*List of tasks:*
1/ According to the Kalshi lawsuit article, on what date is the challenged Illinois statute set to take effect?
2/ Pick up the Kalshi lawsuit article after its final line and write the next paragraph.

*Document excerpt:*
________________________________________

Prediction markets firm Kalshi has filed a lawsuit against Illinois state officials, arguing that newly enacted legislation in the state “expressly bans sports event contracts” on its platform unless Kalshi complies with a licensing regime. The company says the law conflicts with federal oversight of prediction markets and could force it to make operational changes that would be costly and ultimately unrecoverable.
In a Tuesday filing in the U.S. District Court for the Northern District of Illinois, Kalshi named Illinois Governor JB Pritzker, Attorney General Kwame Raoul, and other officials connected to the state’s gaming board. The complaint asserts that the measure signed last week—Illinois Senate Bill 3019—improperly intrudes on authority Kalshi says belongs to the U.S. Commodity Futures Trading Commission (CFTC) under federal law. Kalshi is seeking to block the statute from taking effect on July 1.
Key takeaways
- Kalshi alleges Illinois Senate Bill 3019 conflicts with federal CFTC authority over prediction markets, including event contracts.
- The company argues compliance would force it to stop offering sports event contracts in Illinois or face potentially unlawful enforcement.
- Kalshi claims the July 1 start date could cause “irreparable harm,” including non-recoverable technical and compliance costs.
- The case adds to an ongoing federal-versus-state jurisdiction dispute over prediction markets and whether they fall under commodities rules.
- Legal experts cited in earlier coverage say these fights may ultimately reach the U.S. Supreme Court.

________________________________________

*Given information:*
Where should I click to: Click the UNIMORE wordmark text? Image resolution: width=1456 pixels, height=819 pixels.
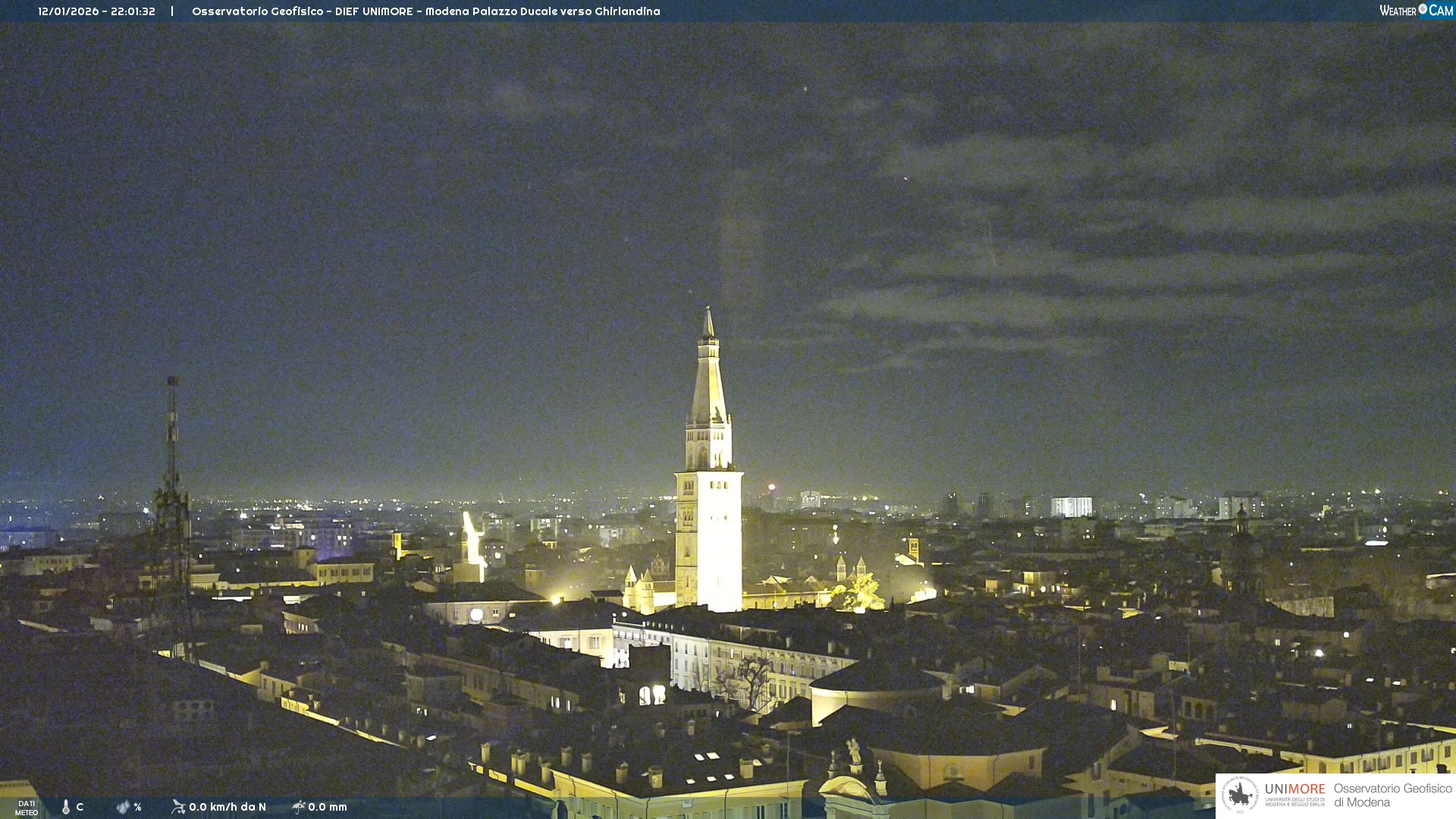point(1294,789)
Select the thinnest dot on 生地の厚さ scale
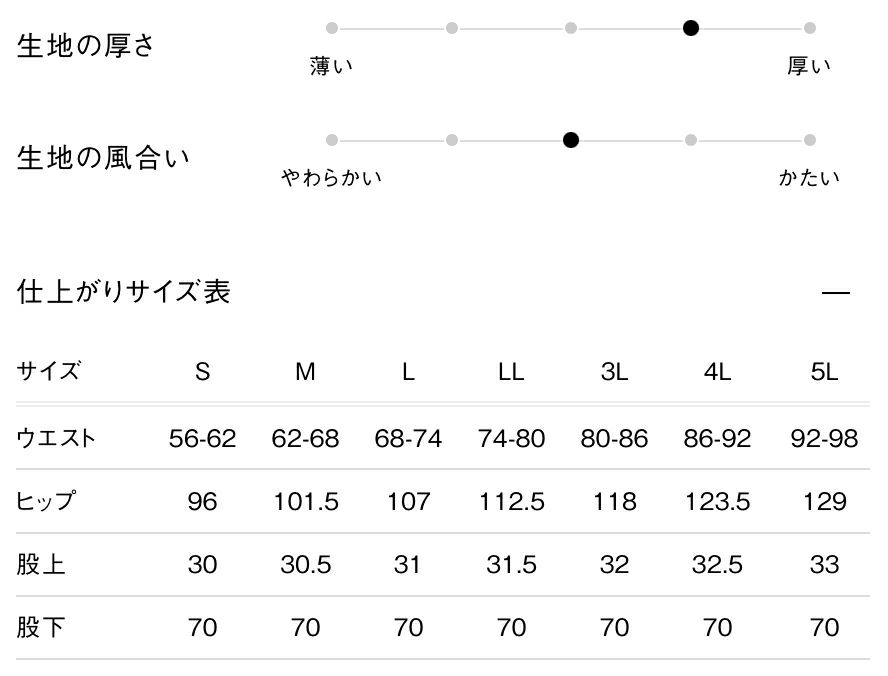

________________________________________

*Written answers:*
1/ July 1

2/
Illinois law brings prediction markets under sports betting rules
Illinois’ SB 3019 was signed as part of the state budget package for fiscal year 2027, according to earlier reporting by Cointelegraph. Among other provisions, the package included a 0.2% tax on crypto transactions, which drew significant criticism from parts of the industry.
The central issue for Kalshi is how SB 3019 changes the state’s definition of an “exchange wager.” The bill amends that definition to include “an agreement, contract, transaction, or swap” that is offered, traded, or executed on a prediction market tied to a sporting contest or event. Kalshi argues this effectively subjects prediction market companies to the same kind of regulatory framework applied to sports betting operators.
In its complaint, Kalshi contends that the state legislation violates federal requirements and infringes on the CFTC’s claimed role in regulating event contracts on prediction platforms. The company’s filing describes a scenario in which following the new Illinois rules could place Kalshi in conflict with what it characterizes as the CFTC’s “uniformity requirements.”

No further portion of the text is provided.